[Word and element pointing entries]
■ ■ ■ ■ ■ ■ ■
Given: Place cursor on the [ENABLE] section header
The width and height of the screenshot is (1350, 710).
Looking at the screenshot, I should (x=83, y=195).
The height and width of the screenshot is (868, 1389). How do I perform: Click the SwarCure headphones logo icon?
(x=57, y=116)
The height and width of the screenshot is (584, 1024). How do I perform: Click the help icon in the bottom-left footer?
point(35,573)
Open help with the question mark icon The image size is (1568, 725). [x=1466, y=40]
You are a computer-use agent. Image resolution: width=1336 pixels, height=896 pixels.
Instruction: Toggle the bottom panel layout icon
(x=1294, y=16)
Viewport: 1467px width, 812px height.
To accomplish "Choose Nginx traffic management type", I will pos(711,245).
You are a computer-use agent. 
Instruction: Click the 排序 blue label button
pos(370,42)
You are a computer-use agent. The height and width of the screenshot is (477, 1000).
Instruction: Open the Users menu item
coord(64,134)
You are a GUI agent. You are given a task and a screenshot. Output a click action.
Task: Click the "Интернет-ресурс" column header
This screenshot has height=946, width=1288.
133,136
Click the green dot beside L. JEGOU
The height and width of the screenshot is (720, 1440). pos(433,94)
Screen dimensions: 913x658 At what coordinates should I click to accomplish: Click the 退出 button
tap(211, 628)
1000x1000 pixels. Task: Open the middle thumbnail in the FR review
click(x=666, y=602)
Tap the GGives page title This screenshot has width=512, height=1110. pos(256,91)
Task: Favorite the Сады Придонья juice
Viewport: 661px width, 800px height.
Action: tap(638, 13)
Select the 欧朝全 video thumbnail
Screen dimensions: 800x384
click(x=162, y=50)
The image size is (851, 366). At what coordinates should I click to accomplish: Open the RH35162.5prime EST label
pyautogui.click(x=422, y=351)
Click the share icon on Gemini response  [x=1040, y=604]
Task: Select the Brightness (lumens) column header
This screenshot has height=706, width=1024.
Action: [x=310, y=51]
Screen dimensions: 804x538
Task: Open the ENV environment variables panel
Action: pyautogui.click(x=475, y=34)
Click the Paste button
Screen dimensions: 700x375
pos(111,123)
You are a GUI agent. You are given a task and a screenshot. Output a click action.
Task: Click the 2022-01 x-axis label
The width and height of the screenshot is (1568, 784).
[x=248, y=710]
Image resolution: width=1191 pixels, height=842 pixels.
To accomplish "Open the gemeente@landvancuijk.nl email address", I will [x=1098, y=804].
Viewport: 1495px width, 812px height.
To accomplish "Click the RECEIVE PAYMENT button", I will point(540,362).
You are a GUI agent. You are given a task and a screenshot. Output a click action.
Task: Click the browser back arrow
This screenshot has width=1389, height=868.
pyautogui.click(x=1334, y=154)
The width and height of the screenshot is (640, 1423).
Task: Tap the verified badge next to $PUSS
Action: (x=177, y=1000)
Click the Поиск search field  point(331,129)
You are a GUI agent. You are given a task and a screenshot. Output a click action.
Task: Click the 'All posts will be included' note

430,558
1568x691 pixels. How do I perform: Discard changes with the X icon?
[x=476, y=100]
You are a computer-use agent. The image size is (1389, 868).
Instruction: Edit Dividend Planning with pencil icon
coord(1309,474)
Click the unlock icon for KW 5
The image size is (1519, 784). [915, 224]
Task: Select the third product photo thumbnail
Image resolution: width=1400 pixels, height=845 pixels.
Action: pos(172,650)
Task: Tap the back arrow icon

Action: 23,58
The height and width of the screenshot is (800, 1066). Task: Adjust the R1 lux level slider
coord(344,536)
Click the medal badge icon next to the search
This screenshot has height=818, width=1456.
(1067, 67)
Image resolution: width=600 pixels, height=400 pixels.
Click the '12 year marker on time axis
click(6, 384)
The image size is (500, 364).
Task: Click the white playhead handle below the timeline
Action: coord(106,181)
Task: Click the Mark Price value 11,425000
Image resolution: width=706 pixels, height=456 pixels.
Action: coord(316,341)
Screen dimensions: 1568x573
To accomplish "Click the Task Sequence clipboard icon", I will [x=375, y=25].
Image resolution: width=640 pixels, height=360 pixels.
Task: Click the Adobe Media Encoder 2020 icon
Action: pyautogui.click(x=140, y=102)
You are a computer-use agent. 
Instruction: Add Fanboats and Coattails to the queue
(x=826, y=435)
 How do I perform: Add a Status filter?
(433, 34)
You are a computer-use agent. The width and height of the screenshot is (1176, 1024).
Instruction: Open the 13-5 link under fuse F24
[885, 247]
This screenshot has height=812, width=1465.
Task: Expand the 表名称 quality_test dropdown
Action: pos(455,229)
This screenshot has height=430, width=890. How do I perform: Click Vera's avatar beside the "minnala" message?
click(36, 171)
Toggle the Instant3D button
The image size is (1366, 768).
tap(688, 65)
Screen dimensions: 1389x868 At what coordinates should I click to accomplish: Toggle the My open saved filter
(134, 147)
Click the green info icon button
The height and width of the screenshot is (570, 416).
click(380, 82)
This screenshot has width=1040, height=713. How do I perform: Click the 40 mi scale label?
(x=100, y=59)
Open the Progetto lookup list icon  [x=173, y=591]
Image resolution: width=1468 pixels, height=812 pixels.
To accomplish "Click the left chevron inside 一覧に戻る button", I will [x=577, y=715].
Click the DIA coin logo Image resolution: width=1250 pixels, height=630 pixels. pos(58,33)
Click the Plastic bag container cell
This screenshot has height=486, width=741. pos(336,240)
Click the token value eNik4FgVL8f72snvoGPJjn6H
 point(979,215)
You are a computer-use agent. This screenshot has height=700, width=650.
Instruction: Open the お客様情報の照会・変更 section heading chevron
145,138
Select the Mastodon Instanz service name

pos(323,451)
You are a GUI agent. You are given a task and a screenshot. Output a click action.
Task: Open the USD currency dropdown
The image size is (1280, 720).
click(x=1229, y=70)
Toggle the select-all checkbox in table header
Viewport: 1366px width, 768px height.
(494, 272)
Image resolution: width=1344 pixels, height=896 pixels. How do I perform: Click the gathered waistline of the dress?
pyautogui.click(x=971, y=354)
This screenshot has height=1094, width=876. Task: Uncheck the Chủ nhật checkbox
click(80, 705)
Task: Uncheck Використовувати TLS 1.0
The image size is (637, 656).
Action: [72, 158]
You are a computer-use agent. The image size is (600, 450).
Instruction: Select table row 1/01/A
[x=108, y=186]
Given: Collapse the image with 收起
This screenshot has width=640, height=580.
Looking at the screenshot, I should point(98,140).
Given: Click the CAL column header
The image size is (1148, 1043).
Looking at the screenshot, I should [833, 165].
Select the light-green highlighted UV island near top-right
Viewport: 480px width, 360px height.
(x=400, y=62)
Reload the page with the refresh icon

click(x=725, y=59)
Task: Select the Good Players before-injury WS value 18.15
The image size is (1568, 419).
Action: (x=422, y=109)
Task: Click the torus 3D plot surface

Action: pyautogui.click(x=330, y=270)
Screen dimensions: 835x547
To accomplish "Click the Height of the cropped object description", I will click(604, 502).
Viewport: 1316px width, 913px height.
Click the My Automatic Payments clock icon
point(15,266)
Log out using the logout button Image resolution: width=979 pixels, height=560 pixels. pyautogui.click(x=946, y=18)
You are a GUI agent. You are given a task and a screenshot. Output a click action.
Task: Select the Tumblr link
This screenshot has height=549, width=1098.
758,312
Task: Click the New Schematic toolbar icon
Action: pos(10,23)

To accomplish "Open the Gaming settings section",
■ ■ ■ ■ ■ ■ ■
• **The task**: Express the lines running from the line with "This screenshot has width=1040, height=713." up to and including the line with "pos(323,451)" as a numbered list, omitting blank lines.

• **Full response**:
1. This screenshot has width=1040, height=713. How do I perform: Click the 40 mi scale label?
2. (x=100, y=59)
3. Open the Progetto lookup list icon  [x=173, y=591]
4. Image resolution: width=1468 pixels, height=812 pixels.
5. To accomplish "Click the left chevron inside 一覧に戻る button", I will [x=577, y=715].
6. Click the DIA coin logo Image resolution: width=1250 pixels, height=630 pixels. pos(58,33)
7. Click the Plastic bag container cell
8. This screenshot has height=486, width=741. pos(336,240)
9. Click the token value eNik4FgVL8f72snvoGPJjn6H
10.  point(979,215)
11. You are a computer-use agent. This screenshot has height=700, width=650.
12. Instruction: Open the お客様情報の照会・変更 section heading chevron
13. 145,138
14. Select the Mastodon Instanz service name
15. pos(323,451)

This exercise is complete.